17. Bydgoski Festiwal Operowy

Artyści pracują w pocie czoła, bo do premiery zostało osiem dni. "Gioconda" otworzy Bydgoski Festiwal Operowy, który rozpocznie się 24 kwietnia.

Dlaczego akurat wybrano tę operę na inaugurację festiwalu? -Bo jest rzadko grywana i ma skomplikowane libretto - odpowiada przewrotnie Maciej Figas, dyrektor Opery Nova. 

Bydgoską "Giocondę" reżyseruje Krzysztof Nazar. - To gwarant, że powstanie arcyciekawy spektakl - mówi dyrektor Figas. 

Festiwalowa publiczność mogła w ubiegłym roku również oglądać operę wyreżyserowaną przez Nazara. Był to "Napój miłosny" Gaetano Donizettiego. 

Maciej Figas przyznaje, że atmosfera przed premierą "Giocondy", którą zaplanowano na 24 kwietnia, jest napięta. - Ale to normalne, w przeciwnym razie byłbym zaniepokojony - żartuje dyrektor Opery Nova. 

"Giocondę" Amilcare Ponchelliego wystawiono po raz pierwszy w 1876 roku w La Scali. Przyjęta owacyjnie, została znana za najdramatyczniejszą operę od czasów "Aidy" Verdiego. Ponchielli zaś został okrzyknięty drugim Verdim. 

Akcja opery rozgrywa się w XVII-wiecznej Wenecji. Opowiada historię tragicznej miłości między Enzo Grimaldo a Laurą Adorno. Jak mówi Krzysztof Nazar, "Gioconda" w jego realizacji będzie opowieścią o czasie degeneracji i końca cywilizacji. - To czas, kiedy społeczeństwo godzi się na donosy, ale jednocześnie domaga się rozrywki - opowiada reżyser. 

Scenografię do przedstawienia przygotowuje Marek Chowaniec.

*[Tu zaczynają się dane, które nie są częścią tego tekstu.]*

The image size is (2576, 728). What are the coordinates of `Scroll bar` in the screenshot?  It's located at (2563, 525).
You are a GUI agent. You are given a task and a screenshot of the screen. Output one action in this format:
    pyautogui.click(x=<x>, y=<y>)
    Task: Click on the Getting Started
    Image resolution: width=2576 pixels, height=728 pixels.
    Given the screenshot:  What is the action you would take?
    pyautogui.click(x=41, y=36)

To nie pierwszy spektakl, przy którym Nazar i Chowaniec pracują razem. Wspólnie przygotowali "Damę pikową" i "Czarną maskę". 

O scenografii do "Giocondy" Chowaniec mówi, że bliżej jej do Warhola niż do barokowej dekoracji. - Nie chciałem uciekać od epoki, ale nie jest ona mocno wyeksponowana - dodaje Marek Chowaniec. 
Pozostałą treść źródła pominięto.